Reinforced Wasserstein Training for Severity-Aware Semantic Segmentation in Autonomous Driving

Xiaofeng Liu,Yimeng Zhang,Xiongchang Liu,Song Bai,Site Li,Jane You
DOI: https://doi.org/10.48550/arXiv.2008.04751
2020-08-11
Abstract:Semantic segmentation is important for many real-world systems, e.g., autonomous vehicles, which predict the class of each pixel. Recently, deep networks achieved significant progress w.r.t. the mean Intersection-over Union (mIoU) with the cross-entropy loss. However, the cross-entropy loss can essentially ignore the difference of severity for an autonomous car with different wrong prediction mistakes. For example, predicting the car to the road is much more servery than recognize it as the bus. Targeting for this difficulty, we develop a Wasserstein training framework to explore the inter-class correlation by defining its ground metric as misclassification severity. The ground metric of Wasserstein distance can be pre-defined following the experience on a specific task. From the optimization perspective, we further propose to set the ground metric as an increasing function of the pre-defined ground metric. Furthermore, an adaptively learning scheme of the ground matrix is proposed to utilize the high-fidelity CARLA simulator. Specifically, we follow a reinforcement alternative learning scheme. The experiments on both CamVid and Cityscapes datasets evidenced the effectiveness of our Wasserstein loss. The SegNet, ENet, FCN and Deeplab networks can be adapted following a plug-in manner. We achieve significant improvements on the predefined important classes, and much longer continuous playtime in our simulator.

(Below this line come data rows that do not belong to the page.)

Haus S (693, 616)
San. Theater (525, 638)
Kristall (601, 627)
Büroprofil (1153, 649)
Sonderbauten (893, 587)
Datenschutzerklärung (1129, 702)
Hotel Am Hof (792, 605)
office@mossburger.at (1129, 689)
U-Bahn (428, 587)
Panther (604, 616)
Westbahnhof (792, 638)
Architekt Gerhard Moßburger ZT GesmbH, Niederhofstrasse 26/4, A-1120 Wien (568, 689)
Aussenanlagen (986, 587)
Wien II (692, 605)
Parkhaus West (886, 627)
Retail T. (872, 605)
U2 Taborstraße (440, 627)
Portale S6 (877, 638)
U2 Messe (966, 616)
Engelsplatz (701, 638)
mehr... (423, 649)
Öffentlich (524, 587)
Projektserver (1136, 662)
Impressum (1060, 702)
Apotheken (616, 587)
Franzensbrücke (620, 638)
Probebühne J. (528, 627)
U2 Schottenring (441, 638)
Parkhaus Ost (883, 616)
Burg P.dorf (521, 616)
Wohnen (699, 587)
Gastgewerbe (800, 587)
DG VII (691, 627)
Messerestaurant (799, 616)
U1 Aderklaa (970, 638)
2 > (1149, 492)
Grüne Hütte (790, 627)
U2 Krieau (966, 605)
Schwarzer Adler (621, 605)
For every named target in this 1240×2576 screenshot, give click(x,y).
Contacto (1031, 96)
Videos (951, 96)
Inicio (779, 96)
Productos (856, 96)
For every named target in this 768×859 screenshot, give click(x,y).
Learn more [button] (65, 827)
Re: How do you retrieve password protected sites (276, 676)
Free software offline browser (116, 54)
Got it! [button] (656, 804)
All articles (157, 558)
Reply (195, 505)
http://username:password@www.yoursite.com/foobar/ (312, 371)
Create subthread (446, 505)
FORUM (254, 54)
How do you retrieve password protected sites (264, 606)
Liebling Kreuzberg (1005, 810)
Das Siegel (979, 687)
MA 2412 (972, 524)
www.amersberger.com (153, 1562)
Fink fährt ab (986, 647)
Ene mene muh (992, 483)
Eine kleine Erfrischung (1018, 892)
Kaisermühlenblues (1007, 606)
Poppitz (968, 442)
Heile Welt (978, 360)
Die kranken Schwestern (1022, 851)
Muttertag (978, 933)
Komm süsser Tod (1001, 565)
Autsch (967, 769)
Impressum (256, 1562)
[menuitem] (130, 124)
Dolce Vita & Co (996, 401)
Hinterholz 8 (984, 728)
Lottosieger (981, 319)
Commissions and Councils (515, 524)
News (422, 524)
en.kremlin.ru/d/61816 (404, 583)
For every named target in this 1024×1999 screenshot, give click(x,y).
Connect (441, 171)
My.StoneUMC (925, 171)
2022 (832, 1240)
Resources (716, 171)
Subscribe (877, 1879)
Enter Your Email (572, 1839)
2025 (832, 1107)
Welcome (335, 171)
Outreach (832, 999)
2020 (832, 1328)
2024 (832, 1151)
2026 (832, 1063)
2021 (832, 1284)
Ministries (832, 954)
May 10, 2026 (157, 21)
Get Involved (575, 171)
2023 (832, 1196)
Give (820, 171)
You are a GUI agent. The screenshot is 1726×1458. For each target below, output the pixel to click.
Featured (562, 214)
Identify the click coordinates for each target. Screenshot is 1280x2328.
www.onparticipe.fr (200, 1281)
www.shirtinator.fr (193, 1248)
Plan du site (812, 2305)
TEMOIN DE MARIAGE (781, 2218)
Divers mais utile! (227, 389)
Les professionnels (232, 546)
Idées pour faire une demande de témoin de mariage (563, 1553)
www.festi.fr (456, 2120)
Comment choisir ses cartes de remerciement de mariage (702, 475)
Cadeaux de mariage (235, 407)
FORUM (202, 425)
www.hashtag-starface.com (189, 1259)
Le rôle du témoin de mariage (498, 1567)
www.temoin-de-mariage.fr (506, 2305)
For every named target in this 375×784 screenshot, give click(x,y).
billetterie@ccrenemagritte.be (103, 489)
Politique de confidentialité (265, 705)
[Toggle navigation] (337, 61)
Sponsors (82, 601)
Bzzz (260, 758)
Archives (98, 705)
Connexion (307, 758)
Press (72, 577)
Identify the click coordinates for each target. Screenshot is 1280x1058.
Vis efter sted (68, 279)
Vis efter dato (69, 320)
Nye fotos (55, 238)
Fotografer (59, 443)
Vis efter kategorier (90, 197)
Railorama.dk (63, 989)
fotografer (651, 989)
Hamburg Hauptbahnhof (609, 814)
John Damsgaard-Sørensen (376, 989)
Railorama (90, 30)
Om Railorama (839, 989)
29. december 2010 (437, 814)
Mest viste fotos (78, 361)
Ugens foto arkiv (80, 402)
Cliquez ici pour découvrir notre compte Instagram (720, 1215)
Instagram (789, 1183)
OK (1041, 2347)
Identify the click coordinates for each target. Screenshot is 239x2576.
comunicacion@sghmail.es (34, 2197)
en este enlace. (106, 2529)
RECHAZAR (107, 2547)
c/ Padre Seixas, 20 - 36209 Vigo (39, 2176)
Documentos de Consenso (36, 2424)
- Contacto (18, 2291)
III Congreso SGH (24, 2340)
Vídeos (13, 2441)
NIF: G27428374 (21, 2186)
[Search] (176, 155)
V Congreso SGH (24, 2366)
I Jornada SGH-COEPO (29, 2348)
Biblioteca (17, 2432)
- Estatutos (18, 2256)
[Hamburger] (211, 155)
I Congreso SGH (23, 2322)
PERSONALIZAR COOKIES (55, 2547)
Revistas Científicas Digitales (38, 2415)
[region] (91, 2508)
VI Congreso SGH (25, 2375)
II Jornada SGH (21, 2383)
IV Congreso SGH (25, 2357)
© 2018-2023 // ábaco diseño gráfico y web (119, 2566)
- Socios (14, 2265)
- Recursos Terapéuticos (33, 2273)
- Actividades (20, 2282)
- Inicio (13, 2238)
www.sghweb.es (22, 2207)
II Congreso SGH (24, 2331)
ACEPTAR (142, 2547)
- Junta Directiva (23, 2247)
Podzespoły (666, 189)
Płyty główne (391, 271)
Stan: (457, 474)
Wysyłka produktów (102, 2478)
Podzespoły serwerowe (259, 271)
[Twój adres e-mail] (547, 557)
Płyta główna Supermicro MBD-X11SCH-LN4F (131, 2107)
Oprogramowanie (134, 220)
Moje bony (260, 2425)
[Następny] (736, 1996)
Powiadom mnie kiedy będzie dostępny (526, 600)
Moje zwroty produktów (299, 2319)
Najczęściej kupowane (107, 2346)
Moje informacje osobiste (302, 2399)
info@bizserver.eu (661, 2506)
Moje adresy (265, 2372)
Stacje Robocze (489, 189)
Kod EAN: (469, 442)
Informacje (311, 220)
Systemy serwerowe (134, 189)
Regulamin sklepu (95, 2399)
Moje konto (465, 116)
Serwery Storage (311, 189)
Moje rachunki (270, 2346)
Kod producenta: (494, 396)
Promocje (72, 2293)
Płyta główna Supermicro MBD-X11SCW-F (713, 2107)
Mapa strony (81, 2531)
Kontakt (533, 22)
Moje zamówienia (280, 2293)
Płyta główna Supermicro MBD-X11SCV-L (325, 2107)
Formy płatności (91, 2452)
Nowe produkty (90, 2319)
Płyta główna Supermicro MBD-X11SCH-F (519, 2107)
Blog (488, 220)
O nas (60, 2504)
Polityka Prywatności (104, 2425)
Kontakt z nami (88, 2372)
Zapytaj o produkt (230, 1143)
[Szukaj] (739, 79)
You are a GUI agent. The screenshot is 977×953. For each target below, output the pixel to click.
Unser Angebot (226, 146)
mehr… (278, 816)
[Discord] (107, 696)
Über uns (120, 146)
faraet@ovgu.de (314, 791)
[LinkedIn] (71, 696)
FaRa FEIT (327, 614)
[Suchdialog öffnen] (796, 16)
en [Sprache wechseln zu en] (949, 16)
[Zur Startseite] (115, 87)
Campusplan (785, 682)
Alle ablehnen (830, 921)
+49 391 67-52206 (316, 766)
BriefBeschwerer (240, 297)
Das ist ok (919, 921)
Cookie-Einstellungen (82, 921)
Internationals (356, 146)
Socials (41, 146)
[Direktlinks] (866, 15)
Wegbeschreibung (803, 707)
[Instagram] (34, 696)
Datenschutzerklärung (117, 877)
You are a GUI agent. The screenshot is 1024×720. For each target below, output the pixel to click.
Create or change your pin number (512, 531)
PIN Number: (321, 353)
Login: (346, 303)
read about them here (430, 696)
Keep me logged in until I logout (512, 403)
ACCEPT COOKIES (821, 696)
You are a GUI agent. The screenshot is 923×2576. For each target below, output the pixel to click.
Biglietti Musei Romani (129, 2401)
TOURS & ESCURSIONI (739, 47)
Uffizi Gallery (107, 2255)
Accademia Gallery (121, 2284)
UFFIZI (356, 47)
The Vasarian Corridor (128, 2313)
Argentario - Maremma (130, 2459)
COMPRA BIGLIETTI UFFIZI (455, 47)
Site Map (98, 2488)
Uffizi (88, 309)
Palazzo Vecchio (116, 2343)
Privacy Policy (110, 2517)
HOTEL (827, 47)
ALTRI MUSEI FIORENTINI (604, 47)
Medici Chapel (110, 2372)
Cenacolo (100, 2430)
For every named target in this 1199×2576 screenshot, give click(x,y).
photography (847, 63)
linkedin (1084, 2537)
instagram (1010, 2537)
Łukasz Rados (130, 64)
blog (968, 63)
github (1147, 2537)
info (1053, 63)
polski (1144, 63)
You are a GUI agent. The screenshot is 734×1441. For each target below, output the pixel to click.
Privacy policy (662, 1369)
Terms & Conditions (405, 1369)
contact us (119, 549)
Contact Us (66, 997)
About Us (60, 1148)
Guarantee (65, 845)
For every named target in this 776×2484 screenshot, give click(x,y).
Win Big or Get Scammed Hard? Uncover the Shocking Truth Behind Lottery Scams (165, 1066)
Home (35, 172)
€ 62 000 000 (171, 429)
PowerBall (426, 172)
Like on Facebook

Computer Vision and Pattern Recognition,Machine Learning,Performance,Robotics
What problem does this paper attempt to address?
The problem that this paper attempts to solve is that in the semantic segmentation task in autonomous driving, the differences in the severity of different mispredictions are not fully considered by current models. Specifically, existing models are usually trained using the cross - entropy loss function. This method does not take into account the different severe consequences that misclassifications may have on the autonomous driving system when evaluating errors in different pixel categories. For example, misclassifying a car as a road is much more serious than misclassifying it as a bus, because the former may lead to a serious traffic accident, while the latter will also cause problems, but the danger is relatively low. To address this challenge, the author proposes a training framework based on the Wasserstein distance. By defining a ground metric to reflect the severity of misclassifications, the inter - class correlations are explored. This ground metric can be preset in advance according to the experience of specific tasks, or it can be dynamically adjusted in the high - fidelity CARLA simulator through an adaptive learning scheme. In addition, the author also proposes an alternating optimization scheme based on reinforcement learning to further optimize the ground metric matrix and the driving strategy. In summary, this paper aims to improve the reliability and safety of the semantic segmentation task in the autonomous driving system by introducing a loss function that takes into account the severity of misclassifications.